## Your goal
Set down each line from the line holding "This screenshot has" to the last line of the entries below, exactly, with both ends included and without pictures.

## Data records
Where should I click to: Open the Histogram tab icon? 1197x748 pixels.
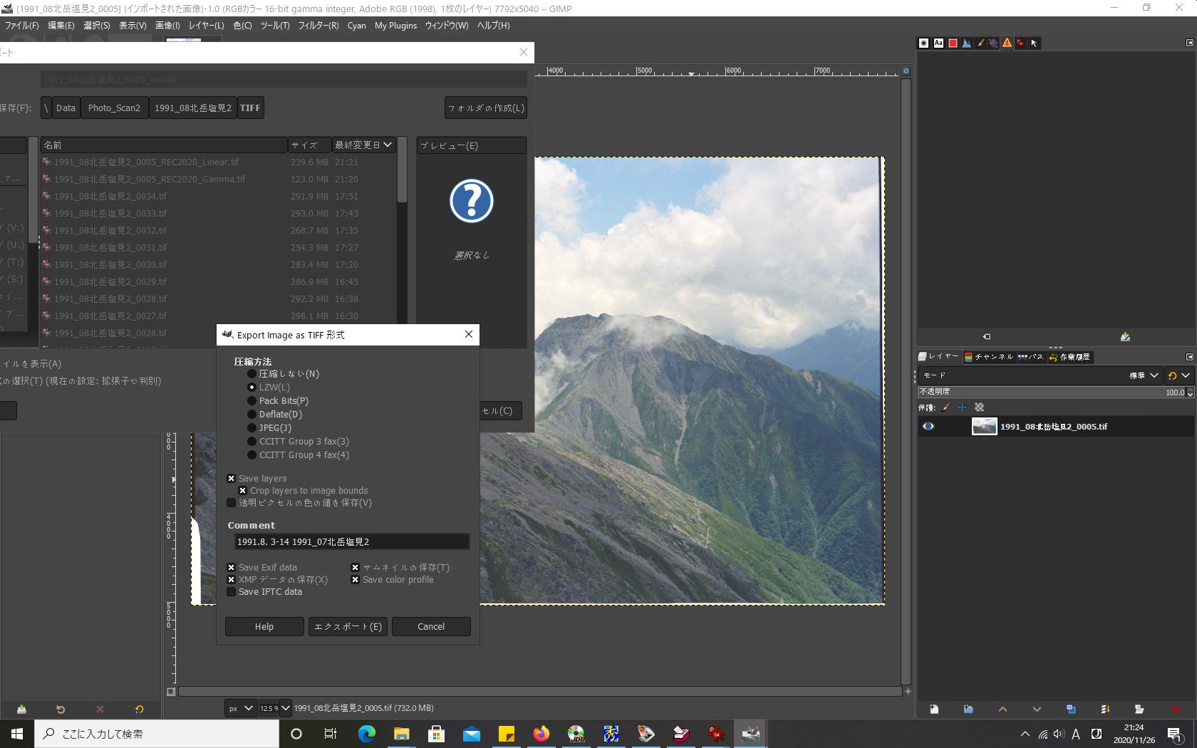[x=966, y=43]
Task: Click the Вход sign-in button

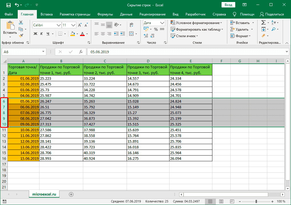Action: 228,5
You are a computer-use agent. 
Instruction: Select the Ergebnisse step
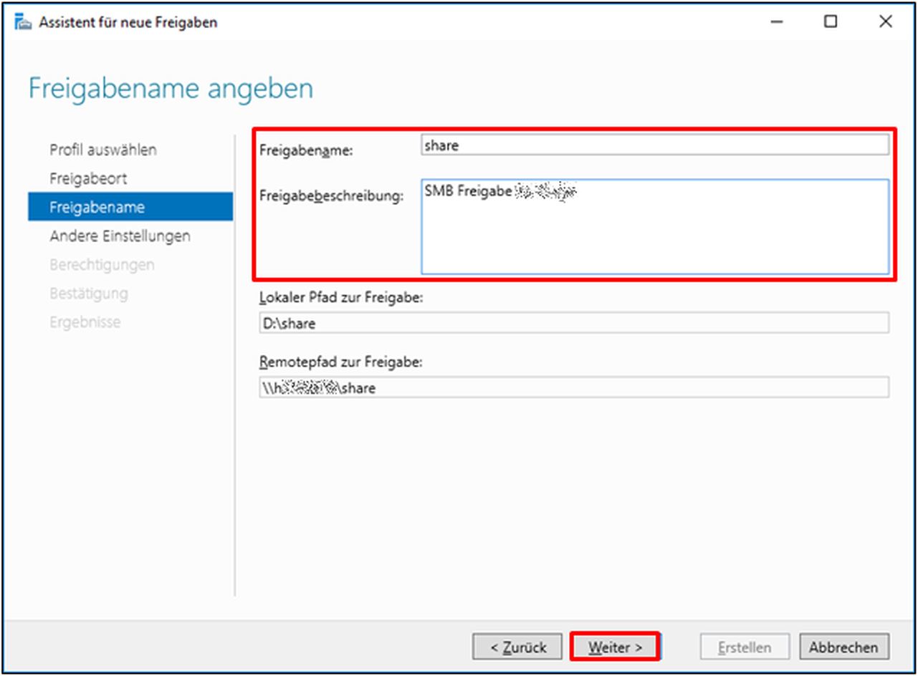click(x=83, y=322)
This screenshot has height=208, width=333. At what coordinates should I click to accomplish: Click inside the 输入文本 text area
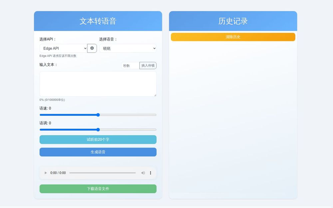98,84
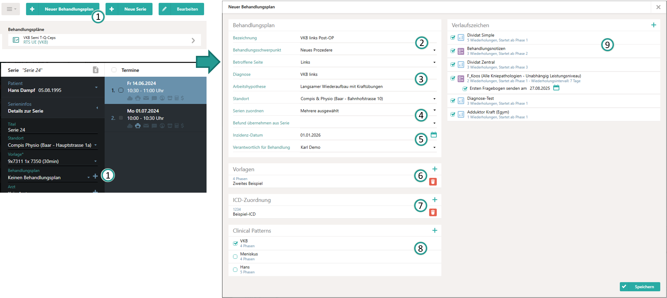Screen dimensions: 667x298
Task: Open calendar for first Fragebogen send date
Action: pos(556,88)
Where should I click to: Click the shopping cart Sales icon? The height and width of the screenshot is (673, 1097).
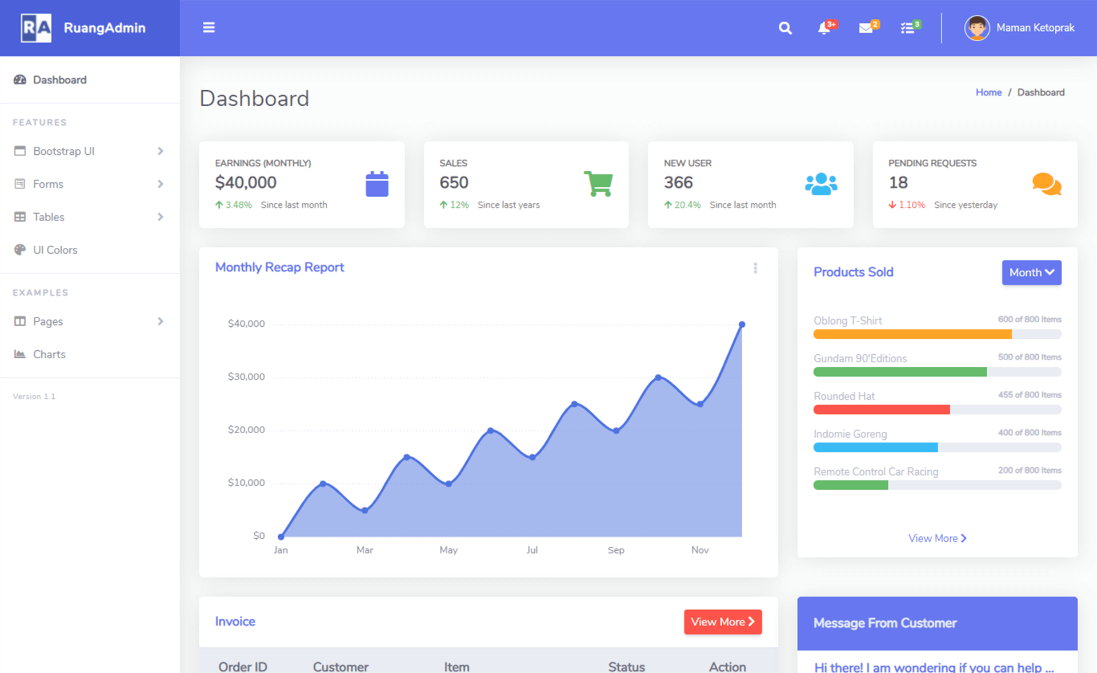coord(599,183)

## Solved problem
This screenshot has height=208, width=333. At what coordinates should I click to accomplish: Click inside the 输入文本 text area
98,84
Screen dimensions: 667x298
Task: Open calendar for first Fragebogen send date
Action: pos(556,88)
Where should I click to: Click the shopping cart Sales icon? The height and width of the screenshot is (673, 1097).
coord(599,183)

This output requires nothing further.